Tennessee kicked Derek Dooley to the curb a week ago after his team got absolutely humiliated by Vanderbilt. That loss, to a program that the Vols traditionally dominated in years past, made the coaching change mandatory. Dooley hadn’t recorded a single SEC win all year. He squandered what a lot of people -- at the beginning of the season -- felt was a decent amount of talent. His firing was inevitable.
All that said, Dooley’s inability to turn Tennessee around doesn’t change the fact that his hiring made sense. It’s easy to play Monday Morning quarterback now and suggest that it was a bad decision to bring him on board, but Dooley was worth the shot he was given. Should the leash have been a little shorter than it ultimately proved to be? Probably. But again, at the time, the hiring made sense.
Along the same lines, Jon Gruden to Tennessee makes sense. He is a respected football mind. He is constantly (reportedly) in the mix for NFL coaching opportunities. And he would fit with the general vibe at Tennessee, or at least what it once was. Unfortunately, while the Vols being interested in Gruden makes all the sense in the world, him being interesting in them is a little farfetched. There would need to be some serious incentives there for him to ditch his cushy ESPN gig for a bottom-tier program in the toughest college football conference around.

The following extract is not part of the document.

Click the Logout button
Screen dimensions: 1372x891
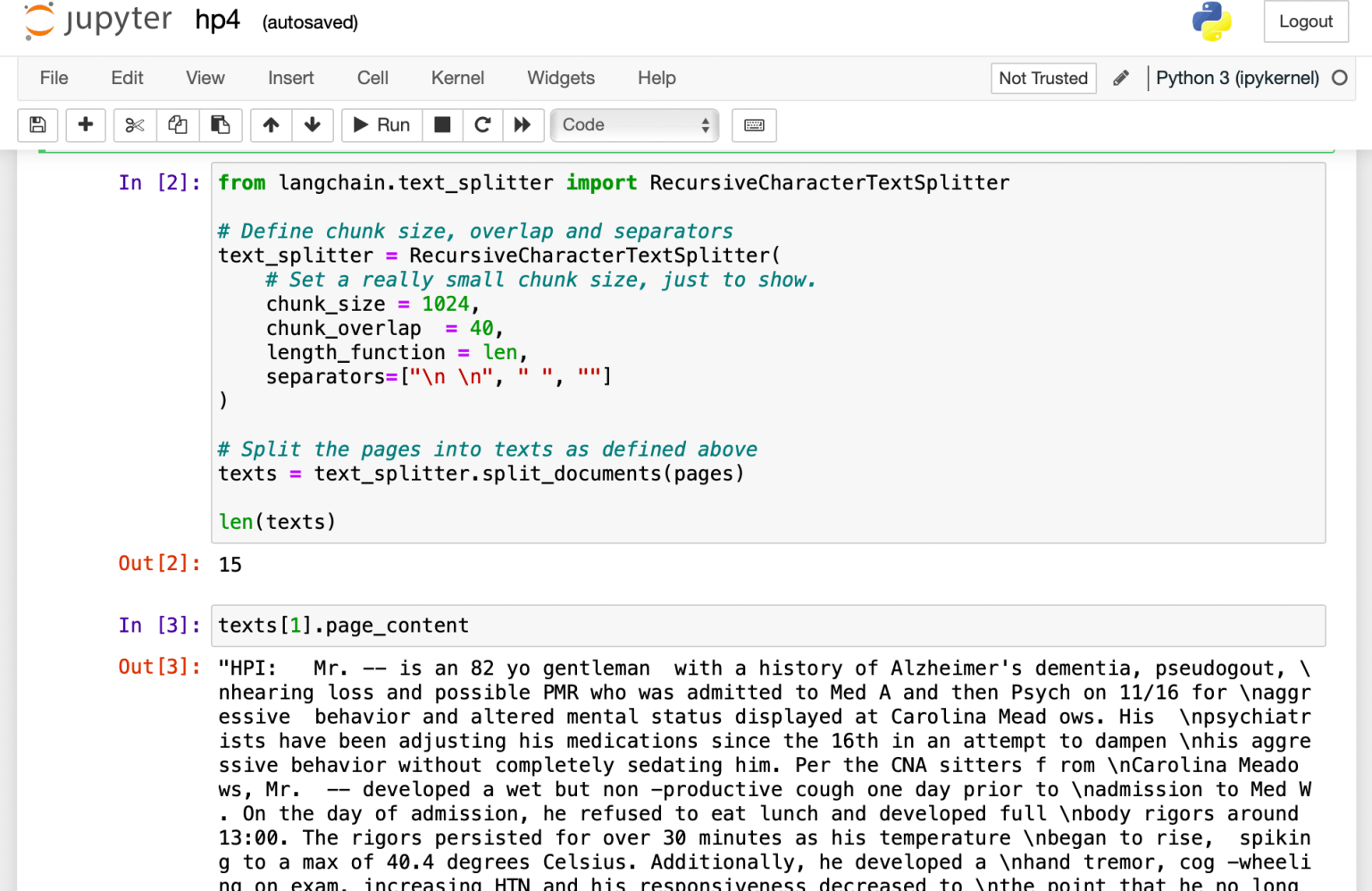[1305, 21]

Could ones of those incentives come in the form of a stake in the Cleveland Browns? That’s what WREG-TV is suggesting. Per their report:
News Channel 3 has learned former NFL coach Jon Gruden has a contract offer in hand from the University of Tennessee and a decision could be made as early as Wednesday.
Part of the offer is Gruden getting a piece of the NFL’s Cleveland Browns, who were recently bought by Jimmy Haslam III, one of UT’s biggest boosters.
The same piece also featured this note:
The following statement was sent to us by Neal Gulkis, Vice President of Media Relations for the Cleveland Browns:
“Jimmy Haslam has no involvement in the University of Tennessee head coaching search, and the report that Jon Gruden would potentially have an ownership stake in the Browns is completely erroneous.”
What’s the bottom line here? Well, the bottom line here is this: the NCAA does not permit coaches to accept third party compensation for their services. That means the nobody besides Tennessee can hand Gruden a stake in the Browns.
And seeing as NFL ownership is about the only thing that would lure Gruden to Tennessee given all of the pro opportunities that will be available this year, it’s probably a safe to file this one away under “never going to happen.”